- TASK ITEM -
Should an entry contain an image, omit it and repeat the rest exactly.
- Opening Delimiter -
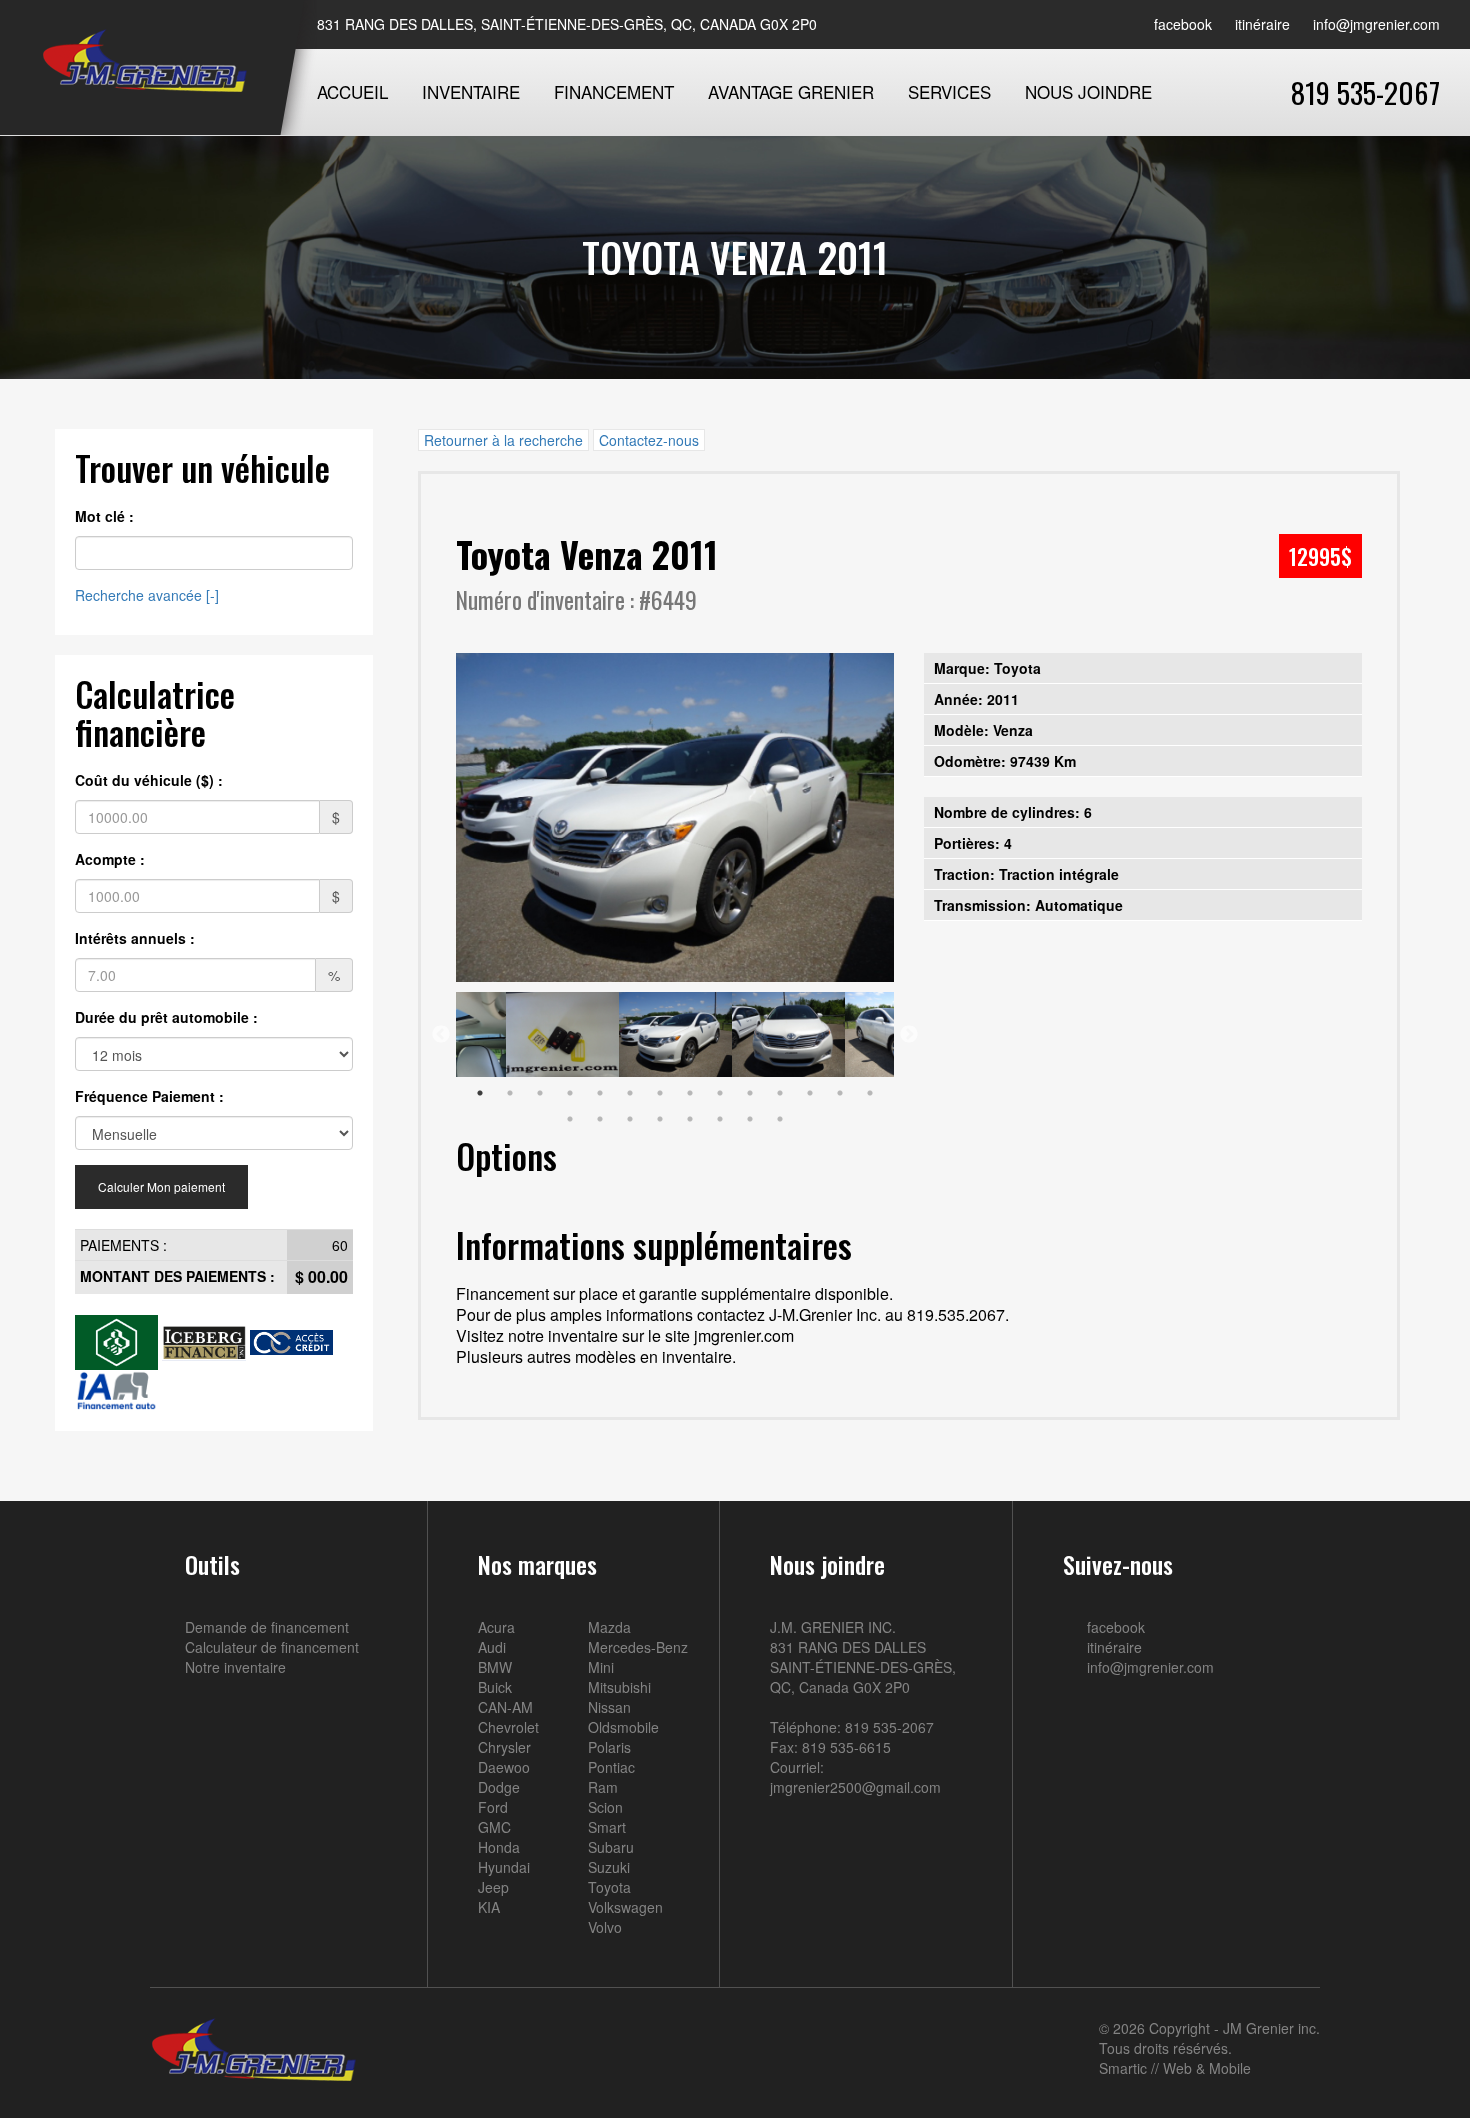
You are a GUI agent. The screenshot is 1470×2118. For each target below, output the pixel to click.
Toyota (609, 1887)
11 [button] (780, 1093)
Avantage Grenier (791, 91)
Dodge (499, 1787)
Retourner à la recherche (503, 440)
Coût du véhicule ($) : (149, 780)
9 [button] (720, 1093)
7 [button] (660, 1093)
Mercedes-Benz (638, 1647)
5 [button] (600, 1093)
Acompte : (110, 859)
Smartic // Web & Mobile (1175, 2068)
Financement (614, 91)
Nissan (609, 1707)
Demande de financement (267, 1627)
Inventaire (471, 91)
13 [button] (840, 1093)
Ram (603, 1787)
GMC (494, 1827)
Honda (499, 1847)
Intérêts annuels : (135, 938)
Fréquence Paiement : (149, 1096)
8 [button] (690, 1093)
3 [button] (540, 1093)
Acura (496, 1627)
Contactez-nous (649, 440)
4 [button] (570, 1093)
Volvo (605, 1927)
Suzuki (609, 1867)
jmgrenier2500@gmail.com (855, 1787)
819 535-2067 (1365, 91)
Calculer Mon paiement (161, 1186)
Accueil (352, 91)
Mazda (609, 1627)
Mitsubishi (619, 1687)
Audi (492, 1647)
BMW (495, 1667)
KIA (489, 1907)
- Closing Delimiter -
- RESPONSE TO THIS TASK -
You are a GUI agent. The screenshot is 1470×2118. For each target below, output the pixel to click.
Toyota (609, 1887)
11 [button] (780, 1093)
Avantage Grenier (791, 91)
Dodge (499, 1787)
Retourner à la recherche (503, 440)
Coût du véhicule ($) : (149, 780)
9 [button] (720, 1093)
7 [button] (660, 1093)
Mercedes-Benz (638, 1647)
5 [button] (600, 1093)
Acompte : (110, 859)
Smartic // Web & Mobile (1175, 2068)
Financement (614, 91)
Nissan (609, 1707)
Demande de financement (267, 1627)
Inventaire (471, 91)
13 [button] (840, 1093)
Ram (603, 1787)
GMC (494, 1827)
Honda (499, 1847)
Intérêts annuels : (135, 938)
Fréquence Paiement : (149, 1096)
8 [button] (690, 1093)
3 [button] (540, 1093)
Acura (496, 1627)
Contactez-nous (649, 440)
4 [button] (570, 1093)
Volvo (605, 1927)
Suzuki (609, 1867)
jmgrenier2500@gmail.com (855, 1787)
819 535-2067 (1365, 91)
Calculer Mon paiement (161, 1186)
Accueil (352, 91)
Mazda (609, 1627)
Mitsubishi (619, 1687)
Audi (492, 1647)
BMW (495, 1667)
KIA (489, 1907)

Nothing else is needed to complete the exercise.